Wall Street was in full retreat Friday as the world’s two economic war tanks; the ECB and US Nonfarm Payroll reports came and went. The ECB was unexpectedly dovish, having admitted that Quantitative Easing is not doing as much as initially estimated for the local economic growth in the world’s largest economy and the Central Bank downgraded its economic forecasts, which resulted in a weakening EUR across the board.
If that was not enough, for the past 3-4 weeks, investors have been on their toes, amid fears of a global economic slowdown, triggered by Chinese poor macroeconomic data that resulted in a 42 percent decline in the Shanghai Composite, from its peak in June. The turbulence in the second largest economy, extended into Europe and America and worldwide indexes closed August with one of the largest monthly losses in years.
The US Central Bank has been anticipating a rate hike for this year, remarking that tightening the economic policy is “data dependent.” That means inflation and employment need to reach the Central Bank comfort levels, or at least be on their way towards them.
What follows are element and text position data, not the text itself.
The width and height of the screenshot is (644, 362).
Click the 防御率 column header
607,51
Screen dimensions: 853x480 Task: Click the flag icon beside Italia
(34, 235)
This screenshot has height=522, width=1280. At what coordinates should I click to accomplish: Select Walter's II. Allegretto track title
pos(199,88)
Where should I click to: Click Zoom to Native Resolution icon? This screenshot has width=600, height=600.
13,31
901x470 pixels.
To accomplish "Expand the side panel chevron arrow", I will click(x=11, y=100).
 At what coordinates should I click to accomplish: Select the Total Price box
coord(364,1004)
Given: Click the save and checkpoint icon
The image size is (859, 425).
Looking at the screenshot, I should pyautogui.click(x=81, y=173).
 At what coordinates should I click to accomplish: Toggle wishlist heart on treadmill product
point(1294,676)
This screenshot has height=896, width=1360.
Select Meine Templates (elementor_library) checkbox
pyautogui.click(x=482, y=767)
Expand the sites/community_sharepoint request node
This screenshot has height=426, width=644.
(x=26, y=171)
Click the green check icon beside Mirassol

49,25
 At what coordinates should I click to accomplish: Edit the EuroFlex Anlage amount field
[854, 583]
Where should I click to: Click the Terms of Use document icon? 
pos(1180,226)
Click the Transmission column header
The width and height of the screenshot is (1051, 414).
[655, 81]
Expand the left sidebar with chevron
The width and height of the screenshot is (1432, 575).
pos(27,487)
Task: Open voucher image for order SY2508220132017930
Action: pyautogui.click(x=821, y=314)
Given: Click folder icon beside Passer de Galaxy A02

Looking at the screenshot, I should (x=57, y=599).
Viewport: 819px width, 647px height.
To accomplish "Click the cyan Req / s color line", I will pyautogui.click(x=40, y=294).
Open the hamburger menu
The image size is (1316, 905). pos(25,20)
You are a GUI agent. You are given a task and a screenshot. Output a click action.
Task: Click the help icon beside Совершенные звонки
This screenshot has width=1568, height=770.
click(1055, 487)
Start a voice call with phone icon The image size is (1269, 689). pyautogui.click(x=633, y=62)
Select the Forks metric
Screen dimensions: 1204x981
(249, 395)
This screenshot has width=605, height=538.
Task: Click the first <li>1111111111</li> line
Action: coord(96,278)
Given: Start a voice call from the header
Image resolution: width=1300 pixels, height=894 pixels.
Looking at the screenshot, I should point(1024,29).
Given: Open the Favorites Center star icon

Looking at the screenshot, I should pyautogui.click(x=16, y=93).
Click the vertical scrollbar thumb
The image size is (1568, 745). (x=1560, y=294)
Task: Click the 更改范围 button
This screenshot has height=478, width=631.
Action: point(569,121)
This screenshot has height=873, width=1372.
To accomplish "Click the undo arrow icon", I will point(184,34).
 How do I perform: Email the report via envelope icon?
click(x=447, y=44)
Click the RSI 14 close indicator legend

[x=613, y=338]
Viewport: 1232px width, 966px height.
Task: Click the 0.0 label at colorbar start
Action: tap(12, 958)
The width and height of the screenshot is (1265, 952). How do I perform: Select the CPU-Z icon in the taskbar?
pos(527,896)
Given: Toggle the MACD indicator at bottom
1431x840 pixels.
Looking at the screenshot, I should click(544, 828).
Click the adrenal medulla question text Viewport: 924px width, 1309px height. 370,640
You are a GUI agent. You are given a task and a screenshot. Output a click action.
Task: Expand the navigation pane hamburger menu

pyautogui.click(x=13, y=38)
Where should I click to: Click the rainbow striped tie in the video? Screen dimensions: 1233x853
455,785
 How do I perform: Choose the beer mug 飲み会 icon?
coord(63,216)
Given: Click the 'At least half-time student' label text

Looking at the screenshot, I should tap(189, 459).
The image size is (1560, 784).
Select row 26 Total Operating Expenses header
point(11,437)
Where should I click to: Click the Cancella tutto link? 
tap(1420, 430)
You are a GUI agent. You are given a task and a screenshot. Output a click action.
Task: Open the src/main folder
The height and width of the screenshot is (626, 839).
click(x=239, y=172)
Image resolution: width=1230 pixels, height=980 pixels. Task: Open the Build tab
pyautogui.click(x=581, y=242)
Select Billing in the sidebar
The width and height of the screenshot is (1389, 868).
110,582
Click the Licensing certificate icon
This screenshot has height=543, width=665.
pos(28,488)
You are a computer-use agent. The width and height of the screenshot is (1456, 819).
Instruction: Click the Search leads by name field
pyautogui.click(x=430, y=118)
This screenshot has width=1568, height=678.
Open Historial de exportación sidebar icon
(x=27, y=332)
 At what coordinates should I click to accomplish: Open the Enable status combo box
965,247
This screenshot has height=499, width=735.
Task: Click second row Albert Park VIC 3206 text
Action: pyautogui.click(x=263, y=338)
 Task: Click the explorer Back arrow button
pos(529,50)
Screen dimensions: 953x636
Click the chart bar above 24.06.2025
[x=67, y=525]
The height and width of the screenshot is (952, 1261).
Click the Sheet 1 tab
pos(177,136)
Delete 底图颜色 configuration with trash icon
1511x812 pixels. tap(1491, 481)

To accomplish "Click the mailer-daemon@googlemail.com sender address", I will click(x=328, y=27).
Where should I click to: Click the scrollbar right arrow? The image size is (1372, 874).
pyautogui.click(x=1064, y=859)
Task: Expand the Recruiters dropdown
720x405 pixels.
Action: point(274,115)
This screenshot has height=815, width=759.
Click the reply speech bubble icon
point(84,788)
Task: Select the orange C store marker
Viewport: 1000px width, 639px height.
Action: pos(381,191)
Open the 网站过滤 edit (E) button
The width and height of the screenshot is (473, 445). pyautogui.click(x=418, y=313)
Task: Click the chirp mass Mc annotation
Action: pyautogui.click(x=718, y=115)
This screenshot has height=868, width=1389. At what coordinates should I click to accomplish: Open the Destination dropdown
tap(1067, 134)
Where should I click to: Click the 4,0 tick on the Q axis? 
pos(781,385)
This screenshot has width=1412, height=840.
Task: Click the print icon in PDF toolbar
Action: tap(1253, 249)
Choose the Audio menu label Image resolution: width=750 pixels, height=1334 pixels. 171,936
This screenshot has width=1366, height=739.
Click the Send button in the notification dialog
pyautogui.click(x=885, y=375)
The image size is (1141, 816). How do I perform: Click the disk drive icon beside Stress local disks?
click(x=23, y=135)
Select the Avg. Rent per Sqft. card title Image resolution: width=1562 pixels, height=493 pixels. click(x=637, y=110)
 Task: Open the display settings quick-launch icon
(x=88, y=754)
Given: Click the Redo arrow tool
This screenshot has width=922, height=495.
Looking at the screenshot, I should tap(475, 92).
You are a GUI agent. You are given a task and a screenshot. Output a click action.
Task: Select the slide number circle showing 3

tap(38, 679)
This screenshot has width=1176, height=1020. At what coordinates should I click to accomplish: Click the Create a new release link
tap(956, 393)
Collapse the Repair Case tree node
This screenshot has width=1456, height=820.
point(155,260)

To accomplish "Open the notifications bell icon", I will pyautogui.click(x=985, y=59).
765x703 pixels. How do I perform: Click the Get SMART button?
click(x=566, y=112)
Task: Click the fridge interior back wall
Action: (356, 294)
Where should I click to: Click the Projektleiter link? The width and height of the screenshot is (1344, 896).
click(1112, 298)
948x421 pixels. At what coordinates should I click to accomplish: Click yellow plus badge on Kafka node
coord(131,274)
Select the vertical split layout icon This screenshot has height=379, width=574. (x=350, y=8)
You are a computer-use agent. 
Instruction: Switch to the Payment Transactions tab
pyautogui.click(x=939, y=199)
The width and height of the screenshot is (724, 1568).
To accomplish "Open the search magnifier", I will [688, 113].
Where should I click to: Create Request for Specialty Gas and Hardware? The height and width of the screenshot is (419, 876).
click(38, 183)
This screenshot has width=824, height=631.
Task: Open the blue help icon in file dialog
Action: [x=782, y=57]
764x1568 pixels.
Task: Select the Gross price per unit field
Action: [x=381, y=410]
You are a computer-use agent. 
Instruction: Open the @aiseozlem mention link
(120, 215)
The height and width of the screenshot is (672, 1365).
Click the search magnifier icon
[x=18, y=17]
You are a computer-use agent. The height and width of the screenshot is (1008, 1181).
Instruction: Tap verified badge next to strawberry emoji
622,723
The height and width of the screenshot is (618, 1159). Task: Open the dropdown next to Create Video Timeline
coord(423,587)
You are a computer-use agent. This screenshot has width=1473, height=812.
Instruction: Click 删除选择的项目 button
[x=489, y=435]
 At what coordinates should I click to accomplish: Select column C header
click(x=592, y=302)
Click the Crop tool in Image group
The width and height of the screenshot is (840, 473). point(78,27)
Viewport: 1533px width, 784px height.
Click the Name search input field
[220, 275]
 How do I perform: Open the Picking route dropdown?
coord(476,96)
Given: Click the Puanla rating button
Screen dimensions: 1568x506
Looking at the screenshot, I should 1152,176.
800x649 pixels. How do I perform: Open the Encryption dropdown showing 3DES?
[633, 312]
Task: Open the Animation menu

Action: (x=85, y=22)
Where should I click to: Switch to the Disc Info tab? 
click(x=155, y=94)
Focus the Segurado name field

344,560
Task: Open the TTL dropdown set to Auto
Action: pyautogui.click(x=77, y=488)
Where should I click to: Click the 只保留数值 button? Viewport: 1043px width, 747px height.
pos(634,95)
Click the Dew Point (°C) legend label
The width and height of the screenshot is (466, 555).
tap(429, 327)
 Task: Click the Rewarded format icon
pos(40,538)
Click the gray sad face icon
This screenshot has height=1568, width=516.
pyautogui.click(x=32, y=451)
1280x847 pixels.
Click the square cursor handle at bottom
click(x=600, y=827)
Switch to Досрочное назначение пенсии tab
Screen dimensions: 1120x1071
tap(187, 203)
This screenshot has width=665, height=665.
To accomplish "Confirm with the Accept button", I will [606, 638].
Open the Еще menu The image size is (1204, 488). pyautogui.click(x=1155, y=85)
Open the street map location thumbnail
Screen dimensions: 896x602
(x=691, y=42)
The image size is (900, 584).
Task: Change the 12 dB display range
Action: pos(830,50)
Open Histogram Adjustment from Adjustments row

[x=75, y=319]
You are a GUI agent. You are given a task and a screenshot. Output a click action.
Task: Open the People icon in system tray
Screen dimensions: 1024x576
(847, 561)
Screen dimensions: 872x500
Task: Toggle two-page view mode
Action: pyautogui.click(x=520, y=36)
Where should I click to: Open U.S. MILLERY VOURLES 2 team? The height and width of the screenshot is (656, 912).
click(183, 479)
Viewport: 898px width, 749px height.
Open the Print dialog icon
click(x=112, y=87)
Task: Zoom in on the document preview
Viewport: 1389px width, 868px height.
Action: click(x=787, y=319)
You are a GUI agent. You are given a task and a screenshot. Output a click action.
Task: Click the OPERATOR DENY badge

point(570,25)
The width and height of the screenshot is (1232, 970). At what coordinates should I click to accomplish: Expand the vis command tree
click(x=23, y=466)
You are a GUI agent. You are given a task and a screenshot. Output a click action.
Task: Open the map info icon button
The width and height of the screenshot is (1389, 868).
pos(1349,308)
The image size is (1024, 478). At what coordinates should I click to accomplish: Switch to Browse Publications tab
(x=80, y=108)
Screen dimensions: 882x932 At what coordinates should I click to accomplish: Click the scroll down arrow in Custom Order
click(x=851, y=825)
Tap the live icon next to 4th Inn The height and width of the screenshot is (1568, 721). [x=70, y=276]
During the last FED’s meeting, there was a slight change in the wording that triggered several alarms: the Central Bank said that it would like to see “some” improvement in data before a lift off, which suggests members are willing to raise rates, even if the data does not meet their objectives.
Inflation in the US remains subdued and far from the 2.0 percent target. According to the latest PCE figures, the core PCE price index stands at 1.3 percent YoY. Nevertheless, the year-on-year inflation figures are showing tepid advances month after month, which suggest that at least the deflationary spiral is over. Falling oil prices have been a stone in the water, as they are keeping energy prices depressed, but the latest recovery in the commodity seems poised to extend, which may add to the case of higher inflation in the US.
The second leg on which a rate hike rest, is employment. And this Nonfarm Payrolls release was the last before the September FOMC’s meeting, when the Federal Reserve can deliver its first rate hike since 2006.
Lately, Fed members have been quite hawkish when it comes to raising rates, a good example of that could be this Thursday’s Fisher comments, who said that delaying a rate hike due to market swings would show that the market is in control, and that “that’s not the mission of the Central Bank.” Which could be understood that even with a tepid improvement in employment data, the FED is ready for a lift off.
Earlier this week, the ADP survey indicated that the private sector added 190K jobs in August, missing expectations of 200K new jobs.
The Nonfarm payroll released Friday showed the US economy created far less jobs than expected in August, although the unemployment rate fell to levels considered as full employment by the Fed.
The non-farm payrolls in August reported 173K, missing the estimate of 217K. The previous figure was revised higher to 245K from 215K. The unemployment rate ticked lower to 5.1 percent, beating the estimated drop to 5.2 percent from July’s 5.1 percent, whiles the participation rate dropped to 62.6 percent.
Average hourly earnings increased 0.3 percent from the prior month and 2.2 percent over the past year. Revisions to prior reports added a total of 44K jobs to overall payrolls in the previous two months.
The August number is usually lower and is revised higher in ensuing months. Consequently, this weaker-than-expected figure may not affect Fed rate hike bets in a significant way. Meanwhile,the unemployment rate dropping to full employment levels may support rate hike.